_Work order:_
Quote the lines of the data below verbatim, beginning at the line that contains "This screenshot has" and ending at the last line, both included, and excluding pictures.

_Data records:_
§

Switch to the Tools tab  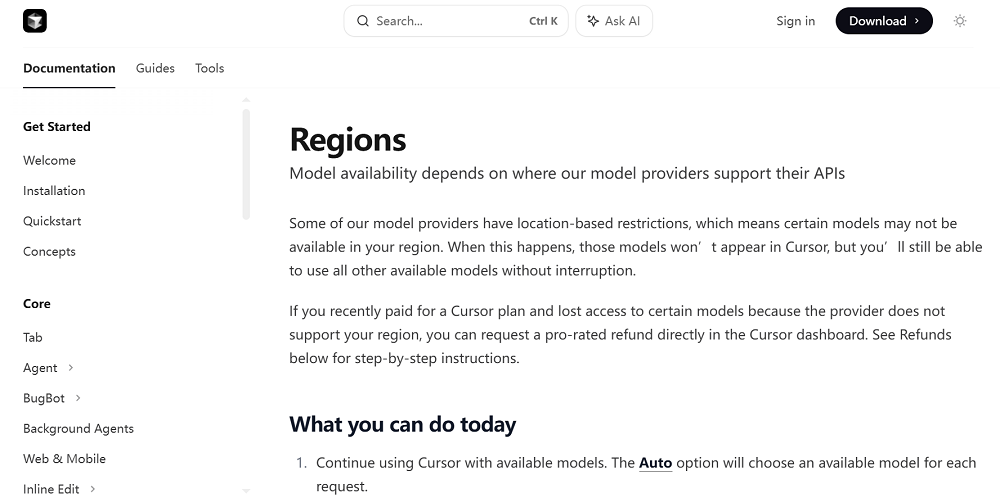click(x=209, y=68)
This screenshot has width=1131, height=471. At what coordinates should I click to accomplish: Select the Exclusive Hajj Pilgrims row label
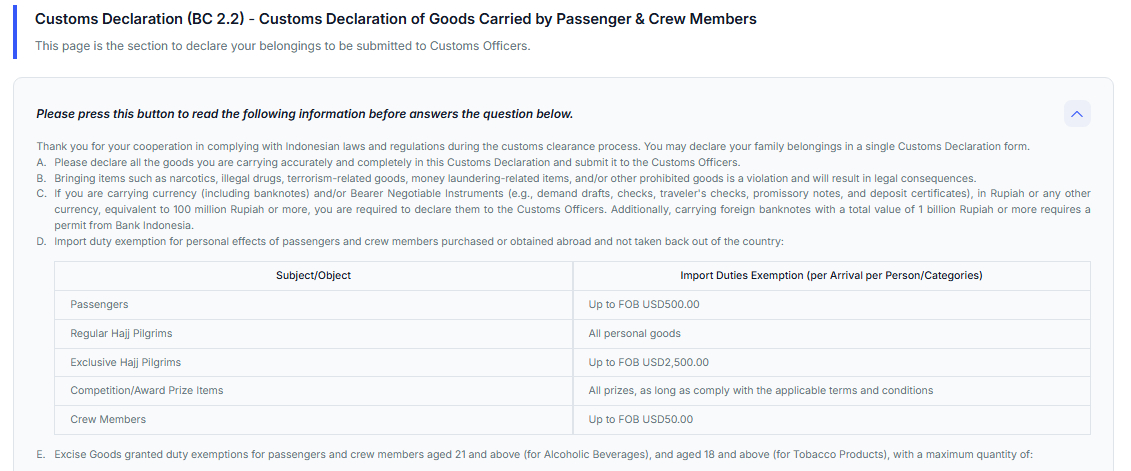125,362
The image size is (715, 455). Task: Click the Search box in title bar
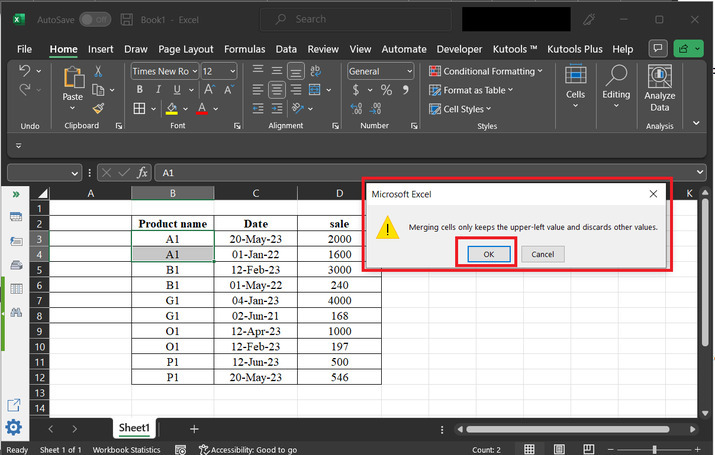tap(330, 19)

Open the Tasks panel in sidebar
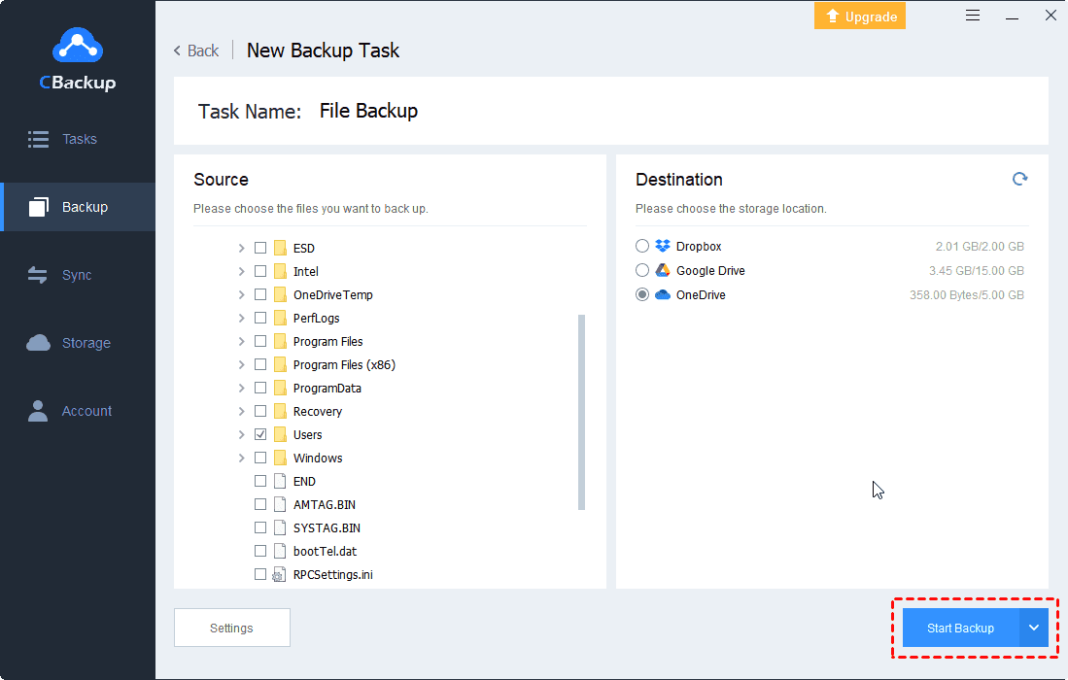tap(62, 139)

§

_Written answer:_
This screenshot has width=1131, height=471. At what coordinates should I click to accomplish: Select the Exclusive Hajj Pilgrims row label
125,362
The image size is (715, 455). Task: Click the Search box in title bar
tap(330, 19)

Open the Tasks panel in sidebar
tap(62, 139)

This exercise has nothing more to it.